# AVAILABLE RECORDS
--

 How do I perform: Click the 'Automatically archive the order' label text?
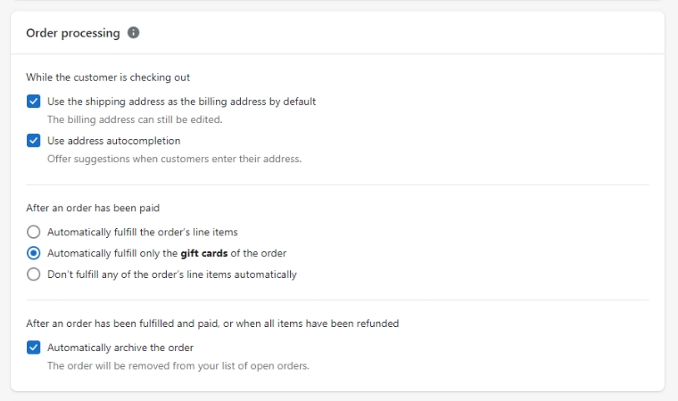120,348
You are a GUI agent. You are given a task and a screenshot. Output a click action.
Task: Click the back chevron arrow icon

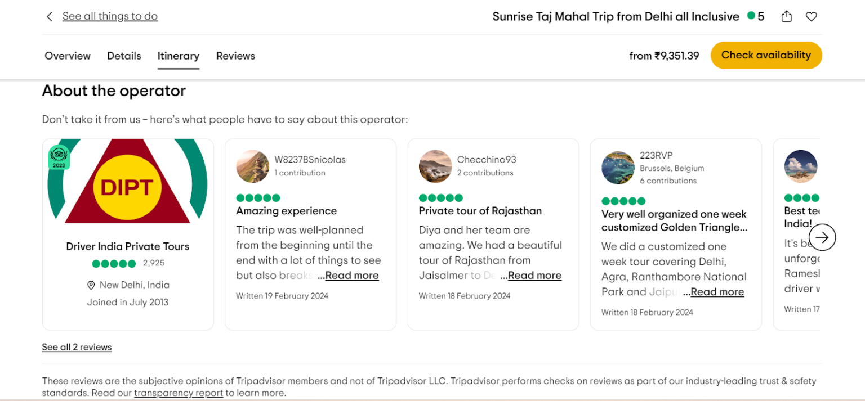pyautogui.click(x=50, y=17)
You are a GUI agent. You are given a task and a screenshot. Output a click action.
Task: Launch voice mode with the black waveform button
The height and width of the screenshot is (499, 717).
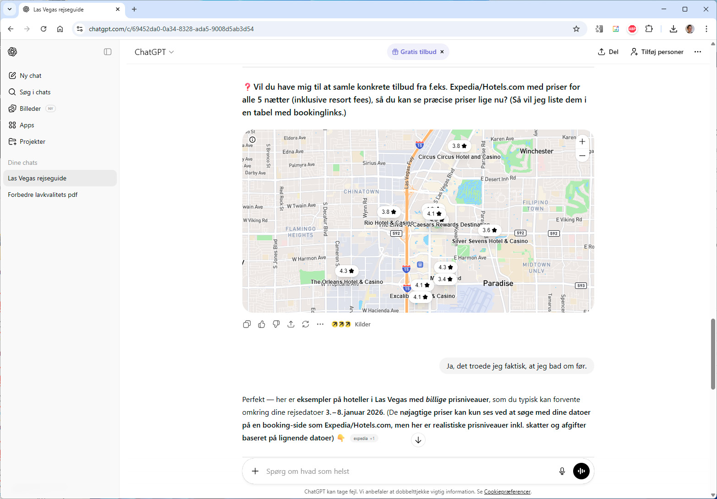(x=581, y=471)
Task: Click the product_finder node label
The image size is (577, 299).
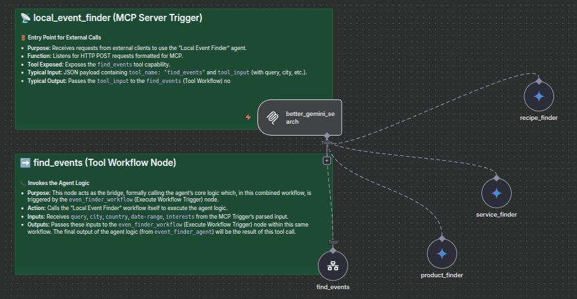Action: pos(442,275)
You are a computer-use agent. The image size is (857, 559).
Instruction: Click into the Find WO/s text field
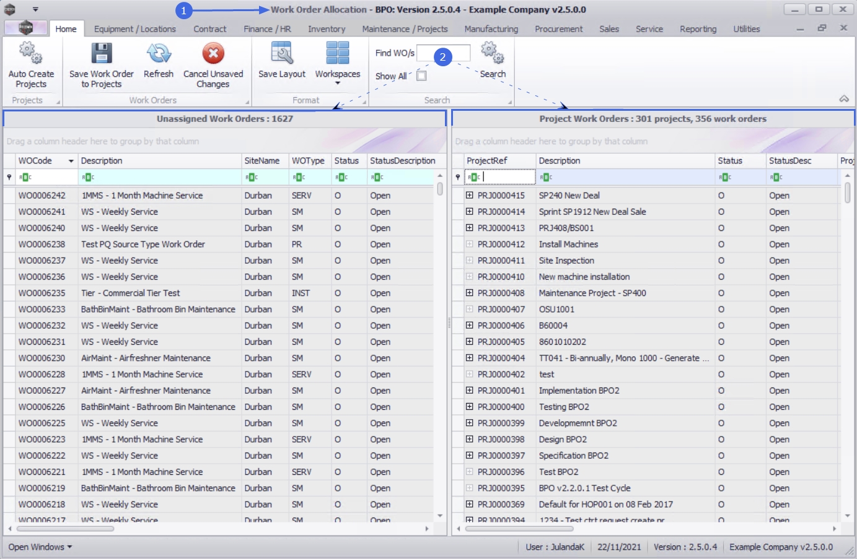click(426, 53)
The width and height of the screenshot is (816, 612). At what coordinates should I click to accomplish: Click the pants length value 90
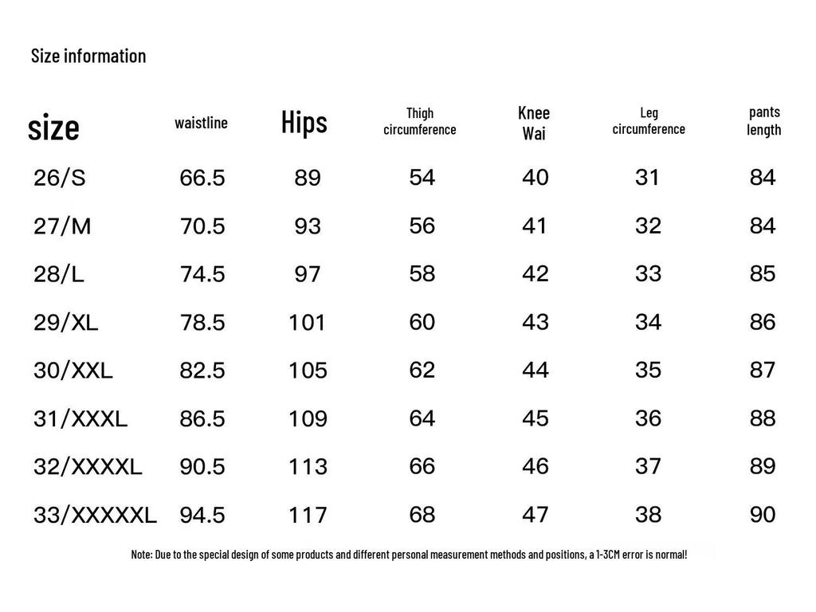[763, 515]
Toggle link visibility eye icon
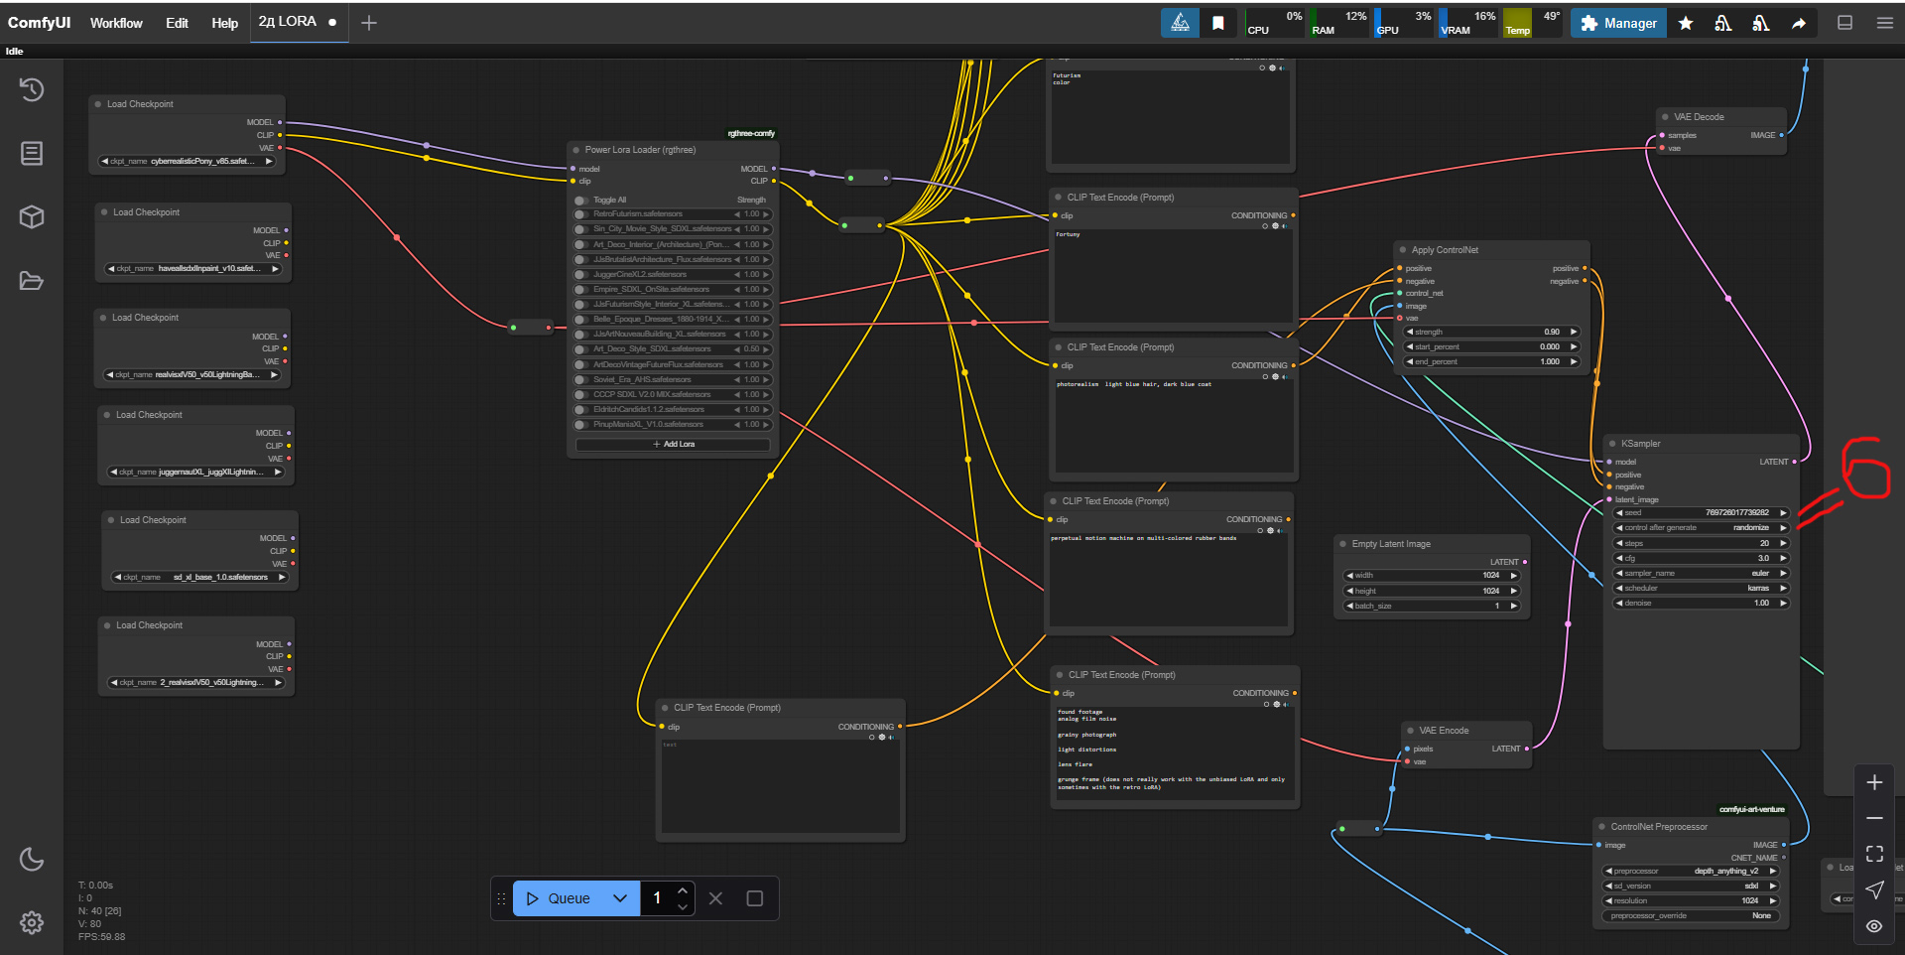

--

# INSTRUCTIONS FOR THE TASK
Take the data above and set it down exactly, images excluded.

# ANSWER TO THIS EXERCISE
 How do I perform: Click the 'Automatically archive the order' label text?
120,348
You are a GUI agent. You are given a task and a screenshot. Output a click action.
Task: Click the back chevron arrow icon

pyautogui.click(x=50, y=17)
You are a GUI agent. You are given a task and a screenshot. Output a click action.
Task: Launch voice mode with the black waveform button
The height and width of the screenshot is (499, 717).
(x=581, y=471)
Task: Click the product_finder node label
The image size is (577, 299).
Action: pos(442,275)
You are a computer-use agent. The image size is (857, 559).
Instruction: Click into the Find WO/s text field
click(426, 53)
The width and height of the screenshot is (816, 612). At what coordinates should I click to accomplish: Click the pants length value 90
[763, 515]
Toggle link visibility eye icon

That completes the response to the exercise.